Vivimos momentos extraños. El pasado diciembre, en Estados Unidos había unos 5,5 millones de trabajos sin cubrir, según la Oficina de Estadística Laboral. Sectores como los de construcción, enfermería, producción industrial o transporte de mercancías por carretera ya han advertido de la falta de mano de obra. Al mismo tiempo, los expertos y empresarios – incluyendo algunos de los que han impulsado la revolución tecnológica –están haciendo predicciones cada vez más negativas sobre los efectos inminentes de la robotización.
La gran pregunta es, por supuesto, qué hacer al respecto. Argumentar reflexivamente en contra del despliegue de la tecnología te encasilla como ‘ludita’, contrario a la eficiencia y al progreso. Imagina todo lo que habríamos perdido como sociedad en cuanto a productividad, si hubiésemos mostrado más resistencia a los automóviles para proteger el empleo de los fabricantes de coches de caballos, o a los cajeros automáticos para defender a los empleados de banca.
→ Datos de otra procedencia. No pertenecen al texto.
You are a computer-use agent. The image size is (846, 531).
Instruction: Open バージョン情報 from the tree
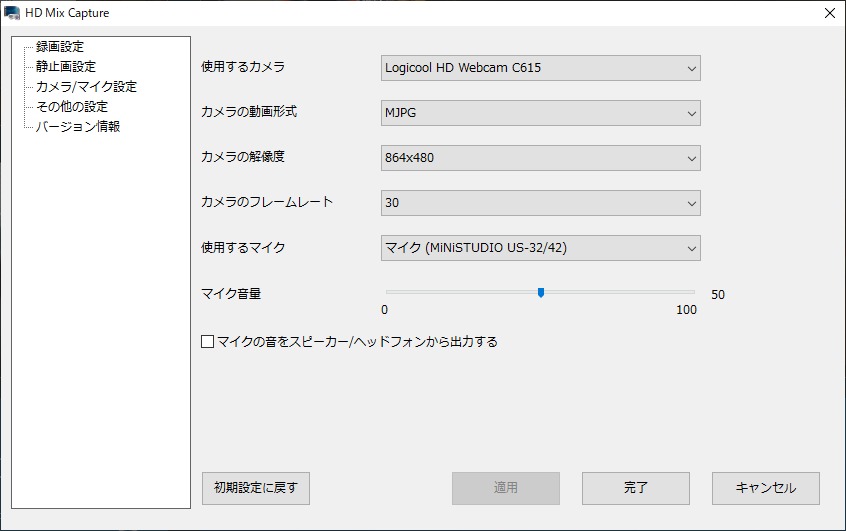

La historia nos dice que, si no puedes vencer a la tecnología, o te unes a ella o te apartas de su camino.
Otra alternativa, es buscar la forma de mitigar los costes sociales y pérdidas económicas que mucha gente sufriría. ¿Cómo? A través de mecanismos que permitan a los disruptores ayudar a costear las necesidades sociales. Nada menos que Bill Gates, fundador de Microsoft, un filántropo de vanguardia y un oráculo de las tendencias sociales, sugirió recientemente que deberíamos empezar a cobrar impuestos a los robots.
Si un robot hace lo mismo que una persona, lo lógico es pensar que tribute de forma parecida
Se trata de una idea interesante. Hasta cierto punto, el concepto de este impuesto es un simple reconocimiento de la realidad alterada en la que vivimos. Con la inteligencia artificial, el aprendizaje de las máquinas, los asistentes digitales, los bots (programas de “conversación automatizada”), las máquinas están asumiendo características humanas. Las personas y ordenadores se están fusionando de alguna manera. Si los robots van a hacer el trabajo de los humanos –y, por consiguiente, llevarse sus ingresos–, tiene sentido que paguen impuestos. “Ahora mismo, si un empleado realiza un trabajo en una fábrica con un valor de 50.000 dólares, esos ingresos se gravan, se les aplica el impuesto sobre la renta, la seguridad social, todas esas cosas”, señala Gates. “Si un robot hace lo mismo, lo lógico es pensar que tribute de forma parecida”.
Aquí entra en juego un segundo principio económico. La teoría económica sostiene que los impuestos pueden desincentivar determinados comportamientos. Si se quiere reducir cierto tipo de actividad, hay que aumentar el coste de manera artificial, añadiéndole una tarifa. Esta es la idea de fondo de los esfuerzos por elevar las tasas sobre el tabaco, las bebidas azucaradas, la comida rápida o las emisiones de carbono.
Con el tiempo, la sociedad se ajusta a los saltos tecnológicos: durante varias décadas en los siglos XIX y XX, millones agricultores encontraron un trabajo mejor pagados en las fábricas y los servicios. Pero la tecnología y las economías de escala han multiplicado velocidad de los cambios. Existen una lógica preocupaciones nos falta capacidad para gestionar las consecuencias sociales de, por ejemplo, eliminar cientos de miles de empleos de camioneros u operarios de almacenes en el plazo de unos años. Y aquí un impuesto podría hacer de freno. En palabras de Gates, “si encarecemos la automatización su velocidad de desarrollo será más lenta”, y daría a la sociedad más tiempo para averiguar cómo afrontar esta transición.
El primer argumento me parece más convincente que el segundo. Hemos decidido financiar las actividades del gobierno y de la seguridad social, en la que prácticamente todo el mundo confía, a través de impuestos sobre el trabajo y la renta. Y, aunque en el futuro trabaje menos gente, la necesidad de financiar los servicios sanitarios y las pensiones de jubilación seguirán presentes. Y, por eso, tiene sentido que quienes se estén beneficiando de un trabajo –en este caso, los robots– paguen al Estado.
Pero no estoy seguro de que imponer costes más elevados en el despliegue de los robots (o del software que pueda automatizar los procesos y el trabajo) vaya a actuar como fuerza compensatoria. Vinnie Mirchandani, un analista que escribe acerca de tecnologías disruptivas, argumentaba en un reciente artículo de strategy + business que, históricamente, la sociedad ha construido mecanismos que ralentizan la adopción de las nuevas tecnología –por ejemplo, la regulación–, operadores que luchan en contra. Pero, dada la velocidad a la que las compañías tecnológicas son capaces de reducir los costes de producción y distribución y de llevar la innovación a gran escala, hacer la tecnología marginalmente más cara haría poco para ralentizar este crecimiento.